FBI Seeks 7-Member Sleeper Al-Qaeda Cell in US

 

Friday  May 28, 2004

Barbara Ferguson, Arab News

WASHINGTON, 28 May 2004 — The nation’s top law enforcement officials issued an appeal late Wednesday night for information regarding seven Al-Qaeda members believed to be in the country, who they said could be planning new attacks on the United States.

Attorney General John Ashcroft cited “credible intelligence from multiple sources,” that Al-Qaeda is planning to launch an attack somewhere in the US during the next few months, and that the attack could be linked to a major event such as the upcoming G-8 economic summit or the summer political conventions.

Following the March 11 train bombings in Madrid an Al-Qaeda spokesman said the terrorist organization’s plans for an attack on America were 90 percent complete, Ashcroft said during a Justice Department news conference with FBI Director Robert Mueller at the bureau’s Washington, D.C., headquarters.

That, coupled with a steady stream of intelligence about Al-Qaeda gathered before and after the Spain bombings, “suggest that it’s almost ready to attack the United States,” he said, adding the Group of Eight summit from June 8 to 10 at Sea Island, Georgia; the Democratic National Convention from July 26 to 29 in Boston; and the Republican National Convention from Aug. 30 to Sept. 2 in New York could be “especially attractive targets.”

Ashcroft and Mueller asked state and local law enforcement and the public for help tracking down the seven Al-Qaeda members. “All present a clear and present danger to America. All should be considered armed and dangerous,” Ashcroft said.

Ashcroft also said that federal agents would begin conducting interviews nationwide to gather information that could be used to disrupt attack plots. He said similar FBI-led interviews begun prior to the Iraq war developed valuable intelligence that had protected American lives.

Additionally, he warned Americans that the “face of Al-Qaeda could be changing,” saying terrorist groups are seeking to infiltrate young Islamic extremists into America. He said Al-Qaeda was seeking recruits who could depict themselves as Europeans and was recruiting Muslim extremists among many nationalities and ethnicities, including North Africans and South Asians.

FBI officials said they are particularly worried about Adnan G. El-Shukrijuma, a Saudi national who lived in South Florida in the mid-1990s.
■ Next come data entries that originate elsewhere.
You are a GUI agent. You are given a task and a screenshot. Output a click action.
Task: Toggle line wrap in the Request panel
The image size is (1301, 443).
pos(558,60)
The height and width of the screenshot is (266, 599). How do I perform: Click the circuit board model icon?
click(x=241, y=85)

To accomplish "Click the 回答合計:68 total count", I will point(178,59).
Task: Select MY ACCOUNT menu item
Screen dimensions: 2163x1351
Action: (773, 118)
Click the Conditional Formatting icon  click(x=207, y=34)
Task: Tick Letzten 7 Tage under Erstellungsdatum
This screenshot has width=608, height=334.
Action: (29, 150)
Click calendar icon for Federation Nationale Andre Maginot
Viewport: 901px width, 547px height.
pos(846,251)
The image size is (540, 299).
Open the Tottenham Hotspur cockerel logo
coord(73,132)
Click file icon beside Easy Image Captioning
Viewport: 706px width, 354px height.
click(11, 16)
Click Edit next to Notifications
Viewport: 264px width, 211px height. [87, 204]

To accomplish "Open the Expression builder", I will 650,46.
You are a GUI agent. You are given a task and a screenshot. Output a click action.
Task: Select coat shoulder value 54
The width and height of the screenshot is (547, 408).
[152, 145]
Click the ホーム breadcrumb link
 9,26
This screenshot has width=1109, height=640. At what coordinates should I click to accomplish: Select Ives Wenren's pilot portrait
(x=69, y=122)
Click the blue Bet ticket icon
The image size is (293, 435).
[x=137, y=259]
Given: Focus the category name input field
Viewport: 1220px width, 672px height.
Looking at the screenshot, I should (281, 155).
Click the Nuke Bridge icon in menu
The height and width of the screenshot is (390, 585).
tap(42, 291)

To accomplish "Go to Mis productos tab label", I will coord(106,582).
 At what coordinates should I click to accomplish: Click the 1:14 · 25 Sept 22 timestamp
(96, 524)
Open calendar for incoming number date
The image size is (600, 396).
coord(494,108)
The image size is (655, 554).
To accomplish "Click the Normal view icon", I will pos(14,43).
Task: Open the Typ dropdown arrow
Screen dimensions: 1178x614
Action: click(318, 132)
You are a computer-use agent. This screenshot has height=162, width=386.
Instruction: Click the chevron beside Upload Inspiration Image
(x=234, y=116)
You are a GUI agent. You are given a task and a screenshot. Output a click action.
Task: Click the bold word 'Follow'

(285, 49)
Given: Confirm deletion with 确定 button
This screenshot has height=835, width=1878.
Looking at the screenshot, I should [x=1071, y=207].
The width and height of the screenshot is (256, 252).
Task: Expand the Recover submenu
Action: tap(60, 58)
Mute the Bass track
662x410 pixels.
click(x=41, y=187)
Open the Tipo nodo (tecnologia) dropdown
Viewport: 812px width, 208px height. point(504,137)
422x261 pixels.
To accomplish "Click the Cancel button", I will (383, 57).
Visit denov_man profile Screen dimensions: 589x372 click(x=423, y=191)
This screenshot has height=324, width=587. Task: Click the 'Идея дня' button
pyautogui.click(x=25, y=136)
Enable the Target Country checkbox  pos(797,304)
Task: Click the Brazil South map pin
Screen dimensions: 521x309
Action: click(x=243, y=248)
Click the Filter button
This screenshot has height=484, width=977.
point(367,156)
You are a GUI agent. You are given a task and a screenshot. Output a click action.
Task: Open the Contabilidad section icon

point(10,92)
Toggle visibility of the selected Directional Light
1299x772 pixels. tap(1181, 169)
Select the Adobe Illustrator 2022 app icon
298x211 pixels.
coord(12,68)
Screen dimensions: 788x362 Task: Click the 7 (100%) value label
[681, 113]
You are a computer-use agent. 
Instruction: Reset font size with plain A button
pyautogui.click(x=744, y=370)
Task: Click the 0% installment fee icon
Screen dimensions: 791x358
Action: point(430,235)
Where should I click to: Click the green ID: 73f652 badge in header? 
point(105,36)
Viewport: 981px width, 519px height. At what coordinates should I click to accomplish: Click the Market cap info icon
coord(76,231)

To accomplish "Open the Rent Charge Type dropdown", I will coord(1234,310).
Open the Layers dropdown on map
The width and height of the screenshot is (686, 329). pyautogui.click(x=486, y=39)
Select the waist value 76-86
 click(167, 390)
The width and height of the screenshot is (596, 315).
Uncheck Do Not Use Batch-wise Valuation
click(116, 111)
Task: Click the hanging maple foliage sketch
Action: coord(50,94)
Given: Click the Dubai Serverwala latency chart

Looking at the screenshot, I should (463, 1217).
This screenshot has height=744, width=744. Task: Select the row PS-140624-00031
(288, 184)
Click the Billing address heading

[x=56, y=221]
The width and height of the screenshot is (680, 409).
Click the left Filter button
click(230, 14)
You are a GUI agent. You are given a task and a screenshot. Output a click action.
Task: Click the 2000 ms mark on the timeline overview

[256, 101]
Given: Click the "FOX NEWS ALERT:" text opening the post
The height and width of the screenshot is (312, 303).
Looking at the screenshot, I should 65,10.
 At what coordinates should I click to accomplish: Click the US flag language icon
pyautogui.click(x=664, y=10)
“We know he has been involved in terrorist planning with senior Al-Qaeda members overseas and has scouted sites across America that might be vulnerable to a terrorist attack,” Ashcroft said, adding Shukrijumah has made many repeated attempts to get back into the Untied States by using false passports.

Ashcroft also said they wanted to interview Adam Yahiye Gadahn, a convert to Islam from California who the FBI accused during the briefing as being an associate of Al-Qaeda.

Mueller said Gadahn, 25, who was born Adam Pearlman, became an associate in Pakistan of one of Al-Qaeda’s top operatives, Abu Zubaida, who is now in US custody. They believe Gadahn attended Al-Qaeda or Taleban training camps in Afghanistan and translated documents between Arabic and English for Al-Qaeda.

Others the FBI are seeking include Aafia Siddiqui, a Pakistani woman who received a doctorate from the Massachusetts Institute of Technology; Ahmed Khalfan Ghailani, a Tanzanian under indictment in New York for his alleged involvement in the 1998 US Embassy bombing in East Africa; Fazul Abdullah Mohammed of the Comoros Islands, also indicted in the embassy bombings; Amer El-Maati, a Canadian citizen born in Kuwait; and Abderraouf Jdey, a Canadian citizen born in Tunisia who appeared in a “martyrdom” video found in Afghanistan.

But the law enforcement officials seemed to send out mixed messages yesterday. Just hours before Mueller and Ashcroft spoke, Homeland Security Tom Ridge appeared on five television networks urging Americans to carry on with their summer holiday plans and normal routines. While acknowledging the government’s concern about the possibility of a attack, Ridge tried to reassure viewers by saying: “We need Americans to just go about living their lives and enjoy living in this country,” Ridge said on CBS’s “Early Show.” Ridge said there are no immediate plans to raise the color-coded terror threat level because the threat information is not specific enough.